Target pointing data
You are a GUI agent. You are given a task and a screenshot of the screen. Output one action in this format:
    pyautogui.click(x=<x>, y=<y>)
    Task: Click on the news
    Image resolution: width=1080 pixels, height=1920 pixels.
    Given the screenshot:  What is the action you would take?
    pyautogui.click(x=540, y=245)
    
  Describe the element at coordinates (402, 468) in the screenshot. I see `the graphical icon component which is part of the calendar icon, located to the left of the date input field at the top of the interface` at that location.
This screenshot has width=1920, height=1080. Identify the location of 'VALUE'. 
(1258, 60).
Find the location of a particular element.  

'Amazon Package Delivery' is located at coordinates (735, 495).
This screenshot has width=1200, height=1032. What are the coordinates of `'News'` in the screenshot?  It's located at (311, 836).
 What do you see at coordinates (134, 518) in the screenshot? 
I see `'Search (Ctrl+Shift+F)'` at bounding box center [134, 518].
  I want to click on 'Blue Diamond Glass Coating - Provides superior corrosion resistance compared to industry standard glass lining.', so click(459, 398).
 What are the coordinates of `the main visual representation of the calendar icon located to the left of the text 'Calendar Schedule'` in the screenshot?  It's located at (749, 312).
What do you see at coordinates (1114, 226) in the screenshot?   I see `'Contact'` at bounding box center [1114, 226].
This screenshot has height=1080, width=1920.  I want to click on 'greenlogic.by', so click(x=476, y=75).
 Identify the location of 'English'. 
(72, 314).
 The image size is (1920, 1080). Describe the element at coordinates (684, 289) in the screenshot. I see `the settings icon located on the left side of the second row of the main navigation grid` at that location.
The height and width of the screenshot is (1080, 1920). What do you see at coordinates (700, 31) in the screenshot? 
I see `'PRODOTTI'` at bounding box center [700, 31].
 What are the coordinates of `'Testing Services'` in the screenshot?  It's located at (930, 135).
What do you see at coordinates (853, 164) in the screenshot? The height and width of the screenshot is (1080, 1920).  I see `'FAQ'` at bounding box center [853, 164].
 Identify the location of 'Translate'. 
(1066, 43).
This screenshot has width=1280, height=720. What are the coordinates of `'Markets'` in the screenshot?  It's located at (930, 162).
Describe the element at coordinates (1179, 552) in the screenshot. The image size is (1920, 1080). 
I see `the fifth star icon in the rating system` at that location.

**Brief**
Reproduce the rows verbatim from the very first line down to and including the line that contains "you would take?".

**The response**
You are a GUI agent. You are given a task and a screenshot of the screen. Output one action in this format:
    pyautogui.click(x=<x>, y=<y>)
    Task: Click on the news
    Image resolution: width=1080 pixels, height=1920 pixels.
    Given the screenshot:  What is the action you would take?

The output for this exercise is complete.